The traditional musicological approach is to see music as a written text reproduced in performance. But much music does not exist in the form of a written text, circulating purely in the form of recordings. And even when music does exist as a written text, performers play an essential role in creating the experience that, for most people, is the music.

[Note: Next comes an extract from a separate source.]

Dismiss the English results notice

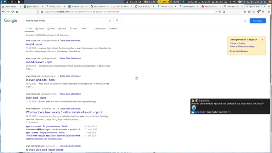262,40
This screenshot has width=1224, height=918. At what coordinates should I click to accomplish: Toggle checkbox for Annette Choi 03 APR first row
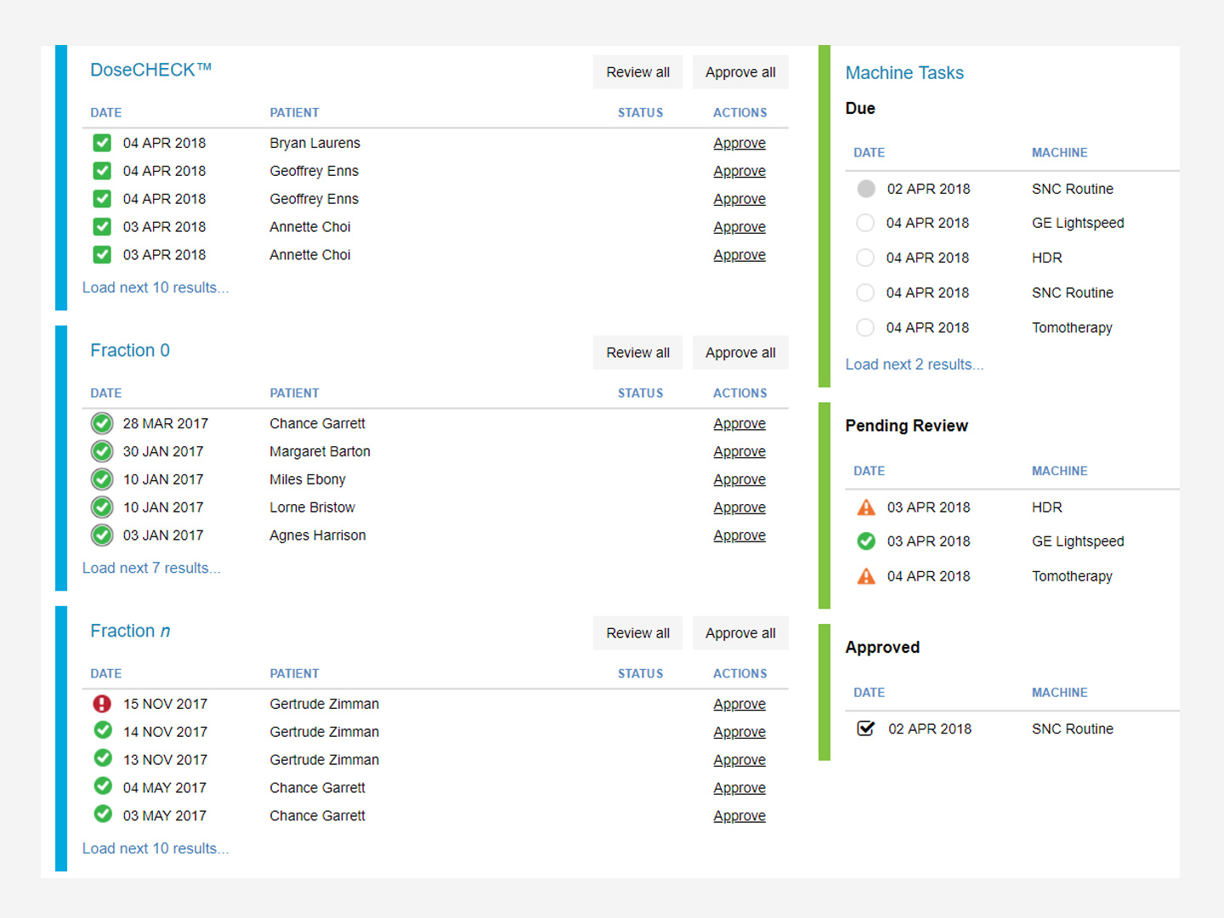(x=102, y=227)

CHARM was established to promote a musicology that better reflects the nature of music as experienced in the twentieth century and beyond.  It was a five-year project funded by the UK's Arts and Humanities Research Council (AHRC).

CHARM has been successful in obtaining grants to support the creation of digital sound files from recordings and has created 5,000 to date.  Its most recent grant was from the UK's Joint Information Systems Committee (JISC).  The official launch of CHARM's sound files will take place at 2.30 on Wed 7 July in the Safra Lecture Theatre at King's College London, prior to the start of the DH2010 conference.   Conference delegates who wish to attend this launch are warmly invited to do so.

The first part of the 'performance' element of DH2010's opening session will feature an illustrated dialogue on performance and research involving the Daniel Leech-Wilkinson (Associate Director of CHARM and Professor of Music at King's College London) and Andrew Halifax (an independent classical music recording engineer and the Recorded Music Transfer Technician for CHARM).  The illustrations will be extracts from the CHARM sound archive.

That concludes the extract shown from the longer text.